L’album segna il ritorno discografico dell’artista e vede la partecipazione tra gli altri di Gianna Nannini. Per Balarm un’intervista esclusiva al cantautore

  • 20 febbraio 2009

È uscito il 16 gennaio pubblicato dalla Sugar di Caterina Caselli, “Dentro ogni casa”, il nuovo album di inediti di Pacifico, il cantautore milanese, all’anagrafe Gino De Crescenzo, che con “Tu che sei parte di me”, primo singolo estratto dall’album, è nella top five dei brani più trasmessi dalle radio. E l’artista sarà a Palermo in concerto il 21 febbraio, alle 22.30 (ingresso 10 euro) a scaldare il pubblico dei Candelai (via Candelai 65). Con lui suoneranno Alberto Fabris, elettronica e contrabbasso, Gianluca Mancini, pianoforte e tastiere, e Antonello Leofreddi alla viola.

****

• **Compiti da svolgere**:
A) Elenca i musicisti che, secondo il testo sull'album di Pacifico, suoneranno con lui nel concerto di Palermo.
B) Copia parola per parola dal testo sull'album di Pacifico il passo da "È uscito il" a "Leofreddi alla viola.".
Il materiale riportato qui non ha alcun legame con il testo.

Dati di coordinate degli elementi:
****

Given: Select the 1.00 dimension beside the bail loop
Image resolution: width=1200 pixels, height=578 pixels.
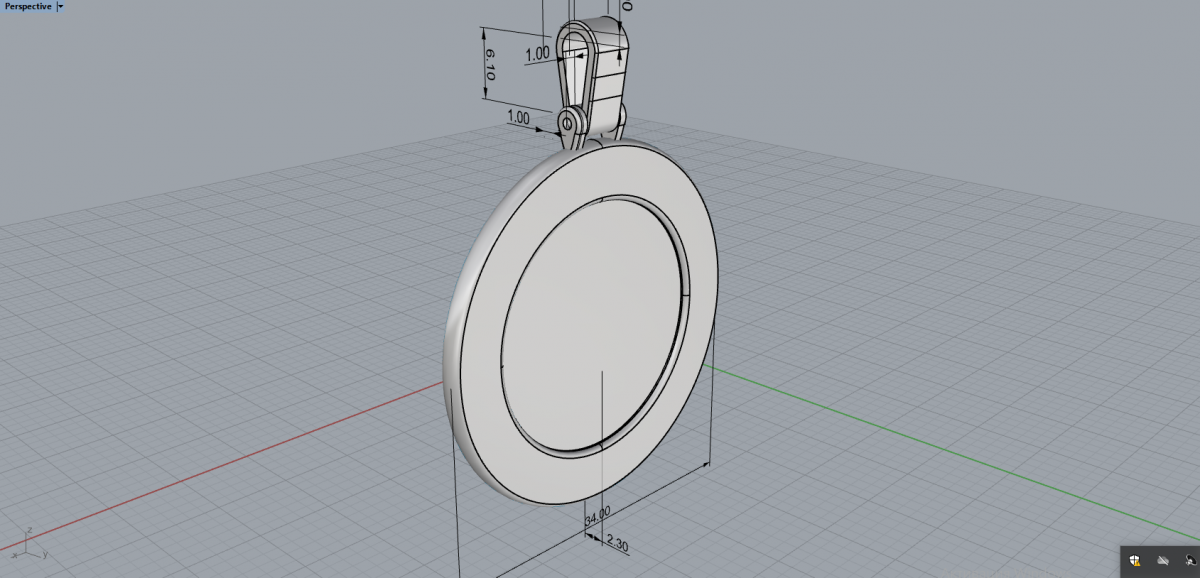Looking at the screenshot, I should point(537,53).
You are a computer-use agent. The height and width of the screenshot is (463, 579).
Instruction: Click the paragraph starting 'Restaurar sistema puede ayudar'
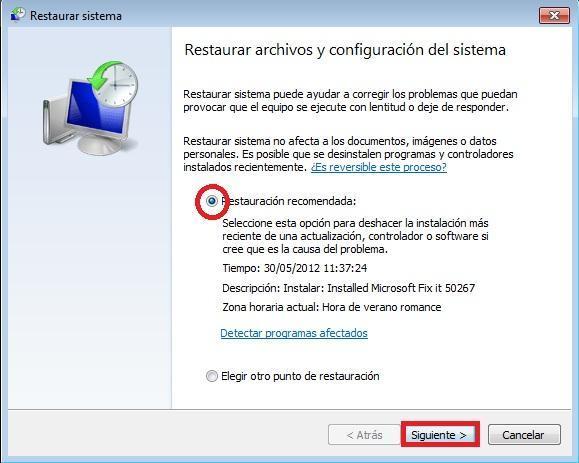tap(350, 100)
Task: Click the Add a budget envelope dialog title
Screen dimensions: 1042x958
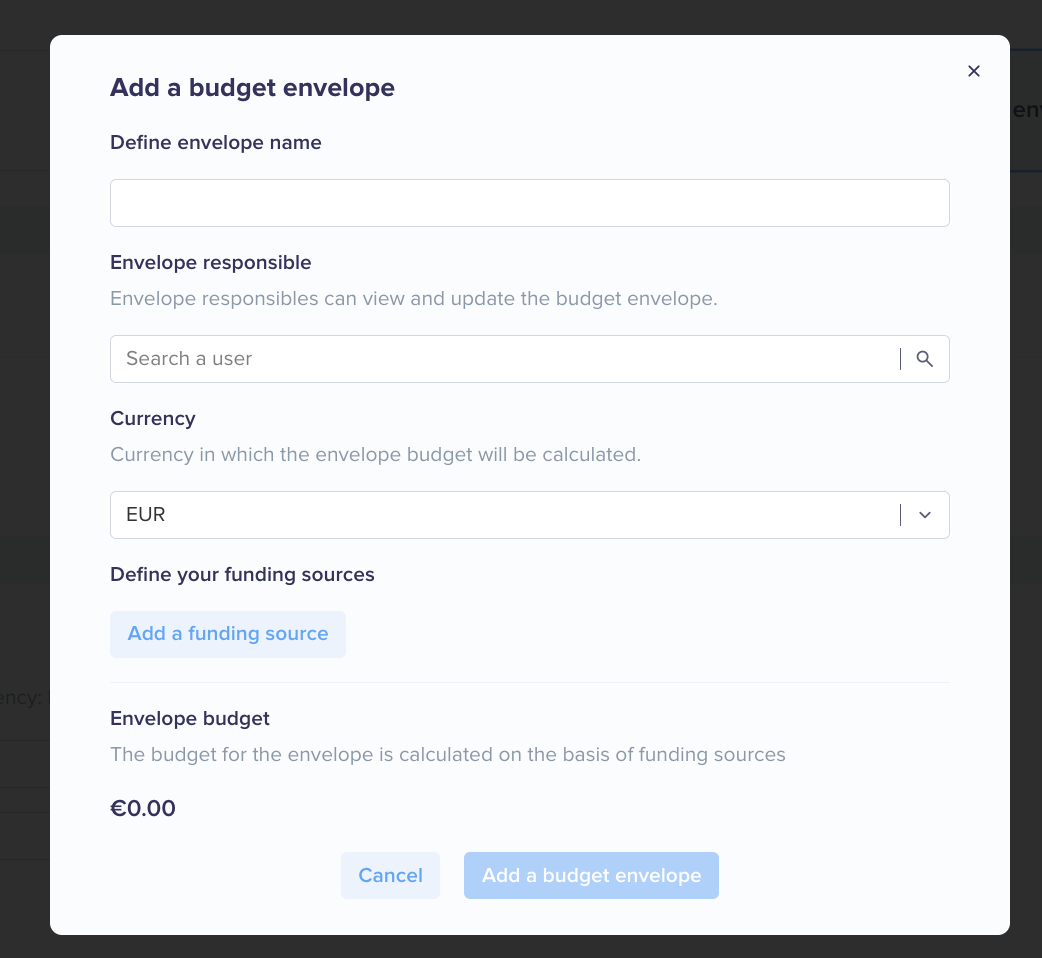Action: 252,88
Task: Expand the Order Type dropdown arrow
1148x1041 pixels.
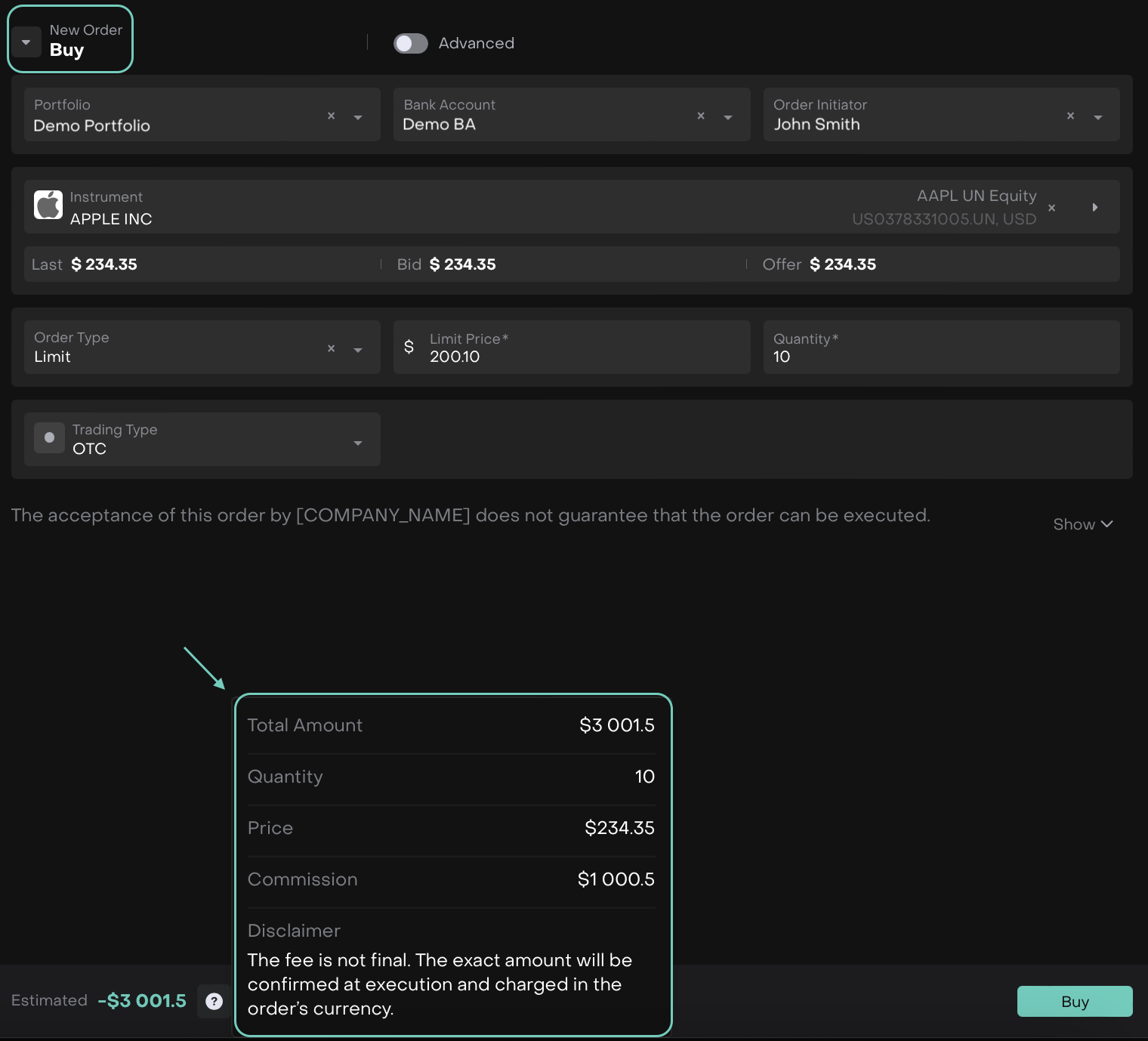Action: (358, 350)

****

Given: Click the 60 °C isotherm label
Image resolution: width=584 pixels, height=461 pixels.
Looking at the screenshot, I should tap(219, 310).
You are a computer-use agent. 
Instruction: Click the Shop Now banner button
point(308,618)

****

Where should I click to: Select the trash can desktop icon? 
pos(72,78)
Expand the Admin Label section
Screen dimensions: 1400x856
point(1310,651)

****

• **Soluzioni**:
A) Alberto Fabris, Gianluca Mancini, Antonello Leofreddi

B)
È uscito il 16 gennaio pubblicato dalla Sugar di Caterina Caselli, “Dentro ogni casa”, il nuovo album di inediti di Pacifico, il cantautore milanese, all’anagrafe Gino De Crescenzo, che con “Tu che sei parte di me”, primo singolo estratto dall’album, è nella top five dei brani più trasmessi dalle radio. E l’artista sarà a Palermo in concerto il 21 febbraio, alle 22.30 (ingresso 10 euro) a scaldare il pubblico dei Candelai (via Candelai 65). Con lui suoneranno Alberto Fabris, elettronica e contrabbasso, Gianluca Mancini, pianoforte e tastiere, e Antonello Leofreddi alla viola.